Interestingly, for $\sigma =0$, inequality (23) reduces to the Turán-type inequality of classical confluent hypergeometric functions

$${}_{1}F_1^2(b+\delta ;c;x)\ge \frac{B^2(b+\delta ,c)}{B(b+2\delta ,c)B(b,c)}{}_1{F}_1(b+2\delta ;c;x){}_1{F}_1(b;c;x).$$ 24

Since

$$\frac{B^2(b+\delta ,c)}{B(b+2\delta ,c)B(b,c)}\le 1,$$

we can conclude that inequality (24) is an improvement of the inequality given in [9], Theorem 4(b), for fixed $c,x>0$. However, our result does not expound the other cases in [9], Theorem 4(b).

Now following the remark given in [9], p.390, for integer δ and $b=\delta +a$ in (24), will also improve inequality ([10], Theorem 1, Corollary 2), for classical confluent hypergeometric functions.

Our next result is on the extended Gaussian hypergeometric functions (EGHFs).

Theorem 6

Let $b\ge 0$ and $d,c>0$. Then following assertions for EGHFs are true.

• (i) For $c\ge d$, the function $x\mapsto F_{\sigma }(a,b;c;x)/F_{\sigma }(a,b;d;x)$ is increasing on $(0,1)$.
• (ii)
  For $c\ge d$, we have

  $$d{F}_{\sigma }(a+1,b+1;c+1;x)F_{\sigma }(a,b;d;x)\ge c{F}_{\sigma }(a+1,b+1;d+1;x)F_{\sigma }(a,b;c;x).$$
• (iii) The function $\sigma \mapsto F_{\sigma }(a,b;c;x)$ is log-convex on $(0,\mathrm{\infty })$ for fixed $b>0,c>0$, and $x\in (0,1)$.
• (iv) The function $a\mapsto F_{\sigma }(a,b;c;x)$ is log-convex on $(0,\mathrm{\infty })$ and for fixed $x\in (0,1)$.

Proof

Cases (i)-(iii) can be proved by following the proof of Theorem 5 and considering the series form (4) and an integral representation (5) of EGHFs, we omit the details.

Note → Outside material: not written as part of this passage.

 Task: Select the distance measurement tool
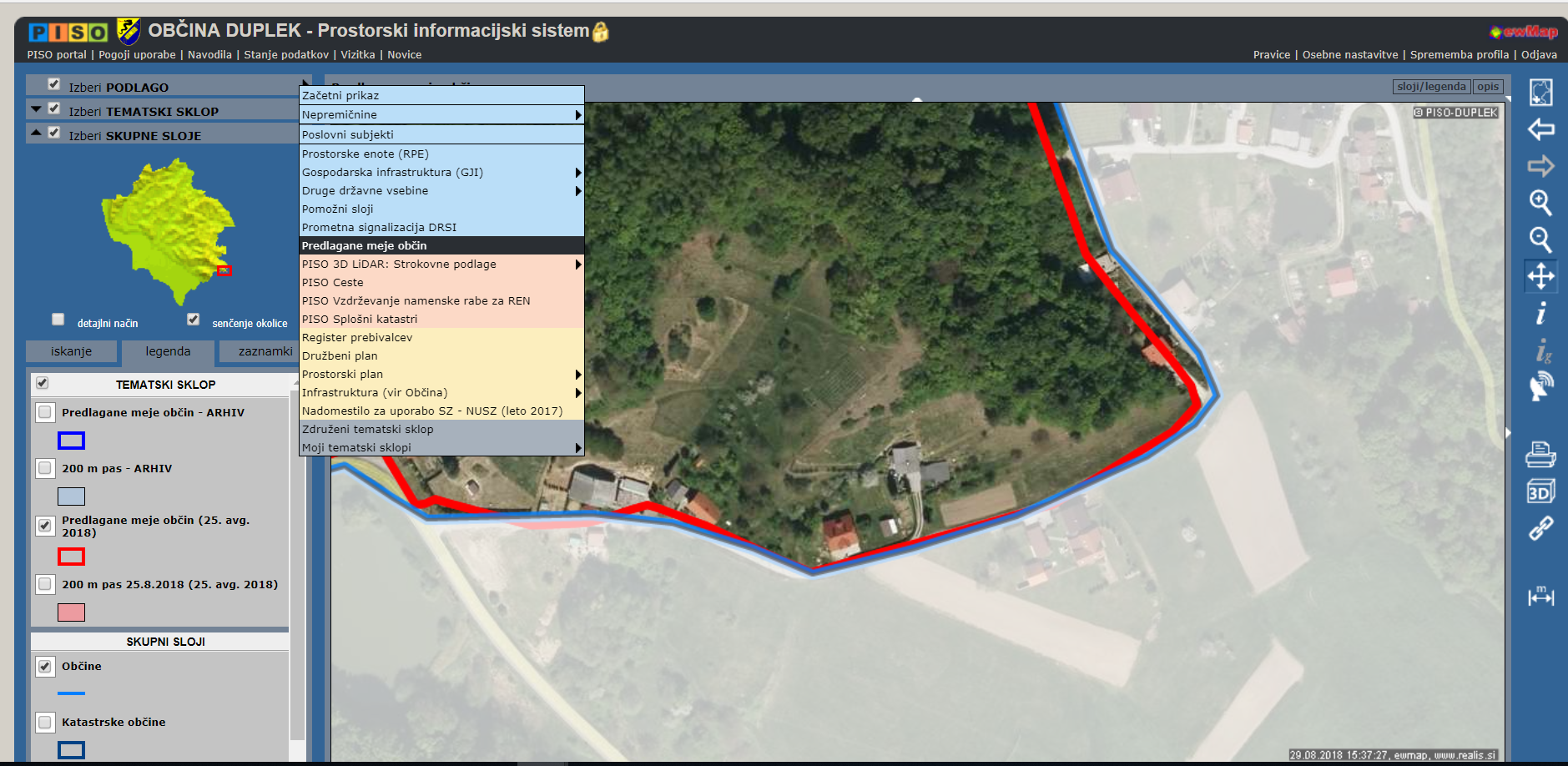coord(1540,596)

From a result of Karp and Sitnik [9] we know that if

$$f(a,x)=\sum _{n\ge 0}{f}_n\frac{{(a)}_n}{n!}{x}^n,$$

where $f_n$ is independent of a, and we suppose that $a^{\prime }>a>0$ and $\delta >0$, then the function

$$f(a+\delta ,x)f(b,x)-f(b+\delta ,x)f(a,x)=\sum _{m\ge 2}{\varphi }_m{x}^m$$

has negative power series coefficient ${\varphi }_m<0$, so that $a\mapsto f(a,x)$ is strictly log-convex for $x>0$ if the sequence $\{f_n/f_{n-1}\}$ is increasing. In what follows, we use this result for the function $F_{\sigma }(a,b;c;x)$. For this, let

$$f_n=\frac{B_{\sigma }(b+n,c-b)}{B(b,c-b)}.$$

Thus, to prove (iv), it suffices to show that the sequence $d_n=f_n/f_{n-1}$ is decreasing. Clearly,

$$d_n-d_{n-1}=\frac{B_{\sigma }(b+n,c-b)}{B_{\sigma }(b+n-1,c-b)}-\frac{B_{\sigma }(b+n-1,c-b)}{B_{\sigma }(b+n-2,c-b)}.$$

Now if we replace $x_1,y_1,x_2,y_2$ in (12) by $x_1=b+n$, $x_2=b+n-2$, and $y_1=y_2=c-b$, then it follows that $d_n\ge d_{n-1}$. Hence the conclusion. □

Conclusion

In this article, we prove several properties of the extended beta functions resembling the classical beta functions. A few of those properties are a key to establish inequalities for ECHFs and EGHFs. Using classical integral inequalities, we also give Turán-type and reverse Turán-type inequalities for ECHFs and EGHFs.